What's the payback period on a 5kW system?
Six to twelve years across most US states. In high-rate states with strong net metering (Hawaii, California pre-NEM-3, Massachusetts, Connecticut), payback is six to nine years. In moderate-rate states (Florida, New York, New Jersey, Arizona with APS), payback is eight to eleven years. In low-rate / weak-policy states (Texas, Oklahoma, Louisiana), payback stretches to ten to fourteen years. The variable that swings payback most is the local retail electricity rate (per EIA Form 826 monthly data), not the installed cost per watt.

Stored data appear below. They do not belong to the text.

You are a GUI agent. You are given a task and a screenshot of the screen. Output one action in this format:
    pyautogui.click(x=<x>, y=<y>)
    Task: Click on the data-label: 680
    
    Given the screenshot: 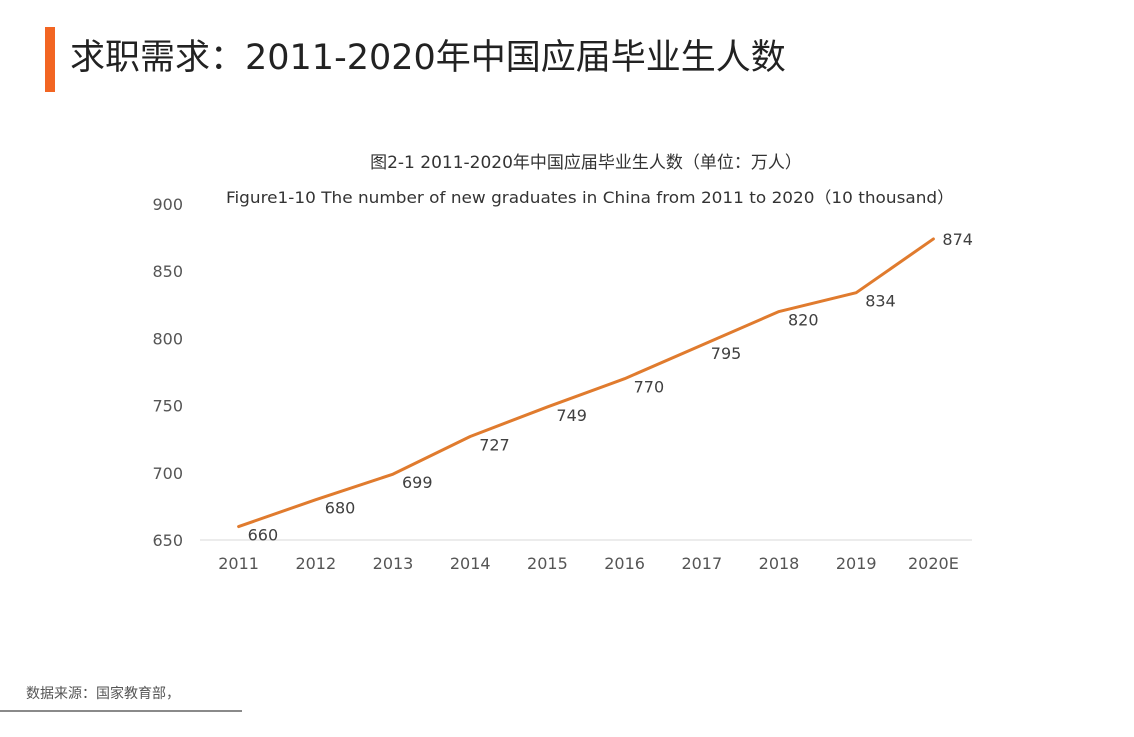 What is the action you would take?
    pyautogui.click(x=340, y=508)
    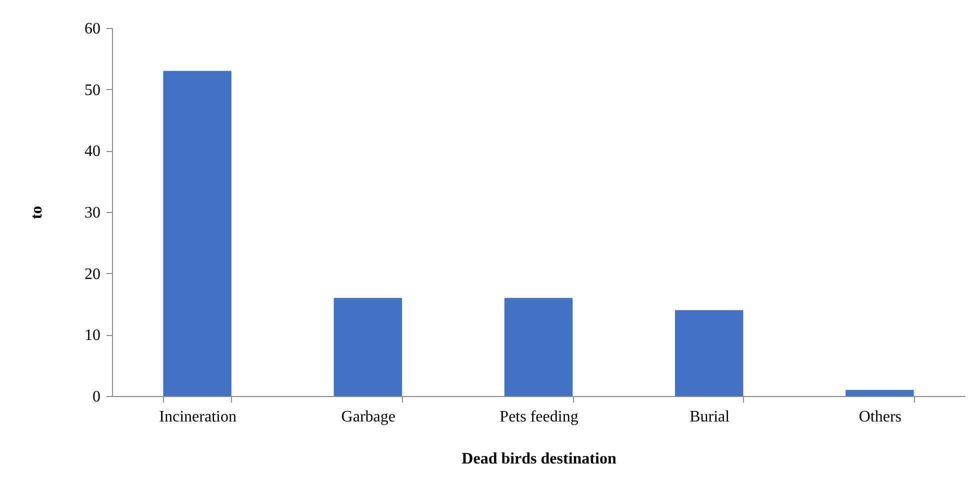 This screenshot has width=973, height=492. What do you see at coordinates (37, 213) in the screenshot?
I see `y-axis-title: to` at bounding box center [37, 213].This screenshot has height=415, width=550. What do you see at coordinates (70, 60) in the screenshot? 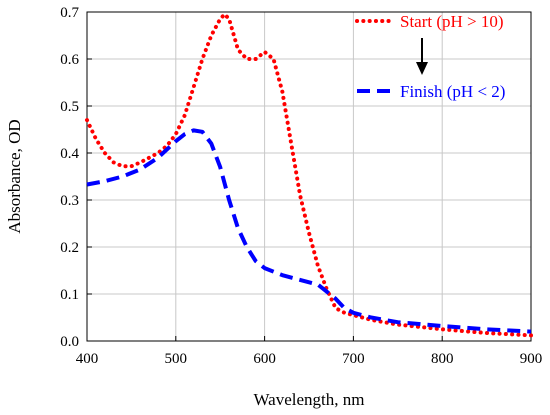
I see `y-tick-label: 0.6` at bounding box center [70, 60].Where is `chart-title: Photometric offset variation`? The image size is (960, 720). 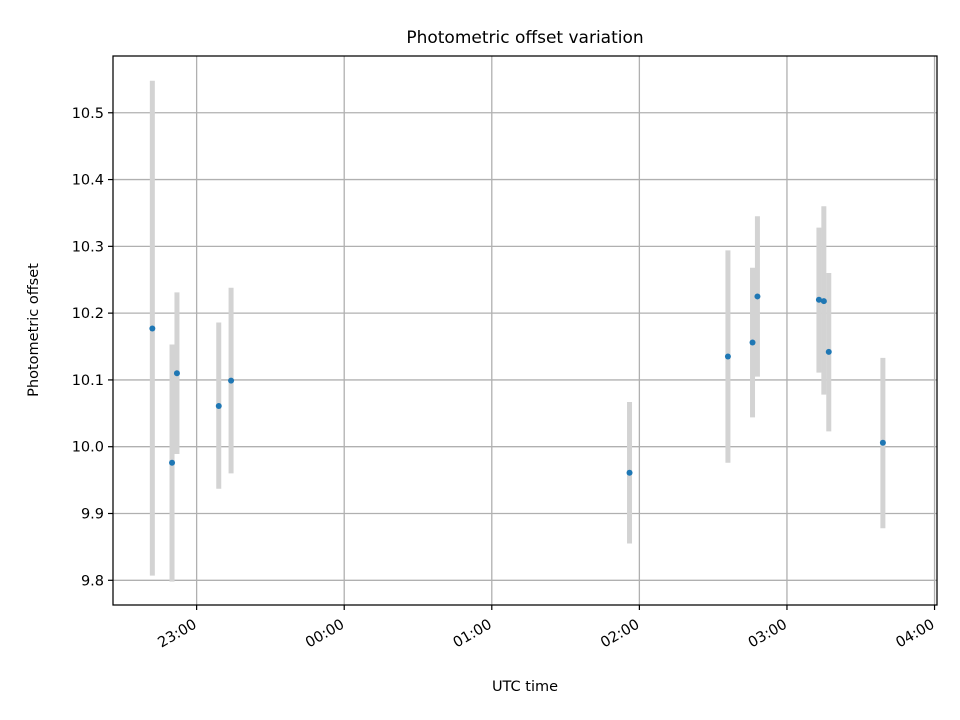 chart-title: Photometric offset variation is located at coordinates (524, 38).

Why are 5kW system quotes from local installers so different?
Three reasons. First, equipment tier: a quote using Tier-1 panels (REC, Maxeon) plus Enphase IQ8 microinverters runs $3.20 to $3.50/W; a quote using value-tier panels (Canadian Solar, Trina) plus a single SolarEdge string inverter runs $2.25 to $2.60/W. Second, soft costs: installer overhead, sales-commission structure, and post-install monitoring vary 30 to 60% installer to installer (NREL Soft Costs Benchmark Report 2024). Third, roof complexity: a single-pitch composition-shingle roof installs faster than tile, slate, multi-pitch, or anything requiring electrical-panel upgrades. Always get at least three quotes per the SEIA and EnergySage marketplace data, which consistently show a 20 to 40% spread between cheapest and most expensive quote for the same address.